=== Work task ===
A complete transcription of the material, exact in every line, is what is wanted.

### Data section

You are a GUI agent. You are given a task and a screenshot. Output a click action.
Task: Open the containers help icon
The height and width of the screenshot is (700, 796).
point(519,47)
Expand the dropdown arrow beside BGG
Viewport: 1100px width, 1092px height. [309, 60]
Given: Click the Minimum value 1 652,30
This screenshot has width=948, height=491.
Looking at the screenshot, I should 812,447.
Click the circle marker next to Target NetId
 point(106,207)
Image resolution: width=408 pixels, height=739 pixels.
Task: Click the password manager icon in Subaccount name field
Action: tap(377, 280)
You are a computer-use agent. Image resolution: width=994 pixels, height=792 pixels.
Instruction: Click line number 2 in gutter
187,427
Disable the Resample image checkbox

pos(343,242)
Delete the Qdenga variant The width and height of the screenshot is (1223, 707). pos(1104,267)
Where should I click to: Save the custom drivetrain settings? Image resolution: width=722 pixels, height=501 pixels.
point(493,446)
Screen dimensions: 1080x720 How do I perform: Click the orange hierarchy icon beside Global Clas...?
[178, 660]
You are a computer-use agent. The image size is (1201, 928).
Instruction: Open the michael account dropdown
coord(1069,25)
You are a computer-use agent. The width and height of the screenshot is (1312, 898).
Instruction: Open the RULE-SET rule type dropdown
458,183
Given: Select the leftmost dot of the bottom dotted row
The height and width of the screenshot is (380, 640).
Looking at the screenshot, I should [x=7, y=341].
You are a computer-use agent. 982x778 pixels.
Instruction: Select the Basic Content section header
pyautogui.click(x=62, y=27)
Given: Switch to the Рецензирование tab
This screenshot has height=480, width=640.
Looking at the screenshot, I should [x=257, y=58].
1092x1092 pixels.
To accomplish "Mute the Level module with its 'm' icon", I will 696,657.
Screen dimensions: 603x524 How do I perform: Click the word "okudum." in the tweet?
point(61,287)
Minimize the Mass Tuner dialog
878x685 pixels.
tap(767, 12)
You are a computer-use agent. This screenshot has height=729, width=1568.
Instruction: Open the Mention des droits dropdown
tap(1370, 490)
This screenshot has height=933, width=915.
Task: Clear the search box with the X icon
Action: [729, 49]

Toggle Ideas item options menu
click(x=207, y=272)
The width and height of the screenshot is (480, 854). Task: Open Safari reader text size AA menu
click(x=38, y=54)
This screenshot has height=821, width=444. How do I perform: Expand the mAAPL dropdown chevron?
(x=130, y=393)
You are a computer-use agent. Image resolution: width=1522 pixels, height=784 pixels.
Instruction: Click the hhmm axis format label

######

=== Answer to the problem ===
You are a GUI agent. You are given a task and a screenshot. Output a click action.
Task: Open the containers help icon
The height and width of the screenshot is (700, 796).
point(519,47)
Expand the dropdown arrow beside BGG
Viewport: 1100px width, 1092px height. [309, 60]
Given: Click the Minimum value 1 652,30
This screenshot has width=948, height=491.
Looking at the screenshot, I should 812,447.
Click the circle marker next to Target NetId
 point(106,207)
Image resolution: width=408 pixels, height=739 pixels.
Task: Click the password manager icon in Subaccount name field
Action: tap(377, 280)
You are a computer-use agent. Image resolution: width=994 pixels, height=792 pixels.
Instruction: Click line number 2 in gutter
187,427
Disable the Resample image checkbox

pos(343,242)
Delete the Qdenga variant The width and height of the screenshot is (1223, 707). pos(1104,267)
Where should I click to: Save the custom drivetrain settings? Image resolution: width=722 pixels, height=501 pixels.
point(493,446)
Screen dimensions: 1080x720 How do I perform: Click the orange hierarchy icon beside Global Clas...?
[178, 660]
You are a computer-use agent. The image size is (1201, 928).
Instruction: Open the michael account dropdown
coord(1069,25)
You are a computer-use agent. The width and height of the screenshot is (1312, 898).
Instruction: Open the RULE-SET rule type dropdown
458,183
Given: Select the leftmost dot of the bottom dotted row
The height and width of the screenshot is (380, 640).
Looking at the screenshot, I should [x=7, y=341].
You are a computer-use agent. 982x778 pixels.
Instruction: Select the Basic Content section header
pyautogui.click(x=62, y=27)
Given: Switch to the Рецензирование tab
This screenshot has height=480, width=640.
Looking at the screenshot, I should [x=257, y=58].
1092x1092 pixels.
To accomplish "Mute the Level module with its 'm' icon", I will 696,657.
Screen dimensions: 603x524 How do I perform: Click the word "okudum." in the tweet?
point(61,287)
Minimize the Mass Tuner dialog
878x685 pixels.
tap(767, 12)
You are a computer-use agent. This screenshot has height=729, width=1568.
Instruction: Open the Mention des droits dropdown
tap(1370, 490)
This screenshot has height=933, width=915.
Task: Clear the search box with the X icon
Action: [729, 49]

Toggle Ideas item options menu
click(x=207, y=272)
The width and height of the screenshot is (480, 854). Task: Open Safari reader text size AA menu
click(x=38, y=54)
This screenshot has height=821, width=444. How do I perform: Expand the mAAPL dropdown chevron?
(x=130, y=393)
You are a computer-use agent. Image resolution: width=1522 pixels, height=784 pixels.
Instruction: Click the hhmm axis format label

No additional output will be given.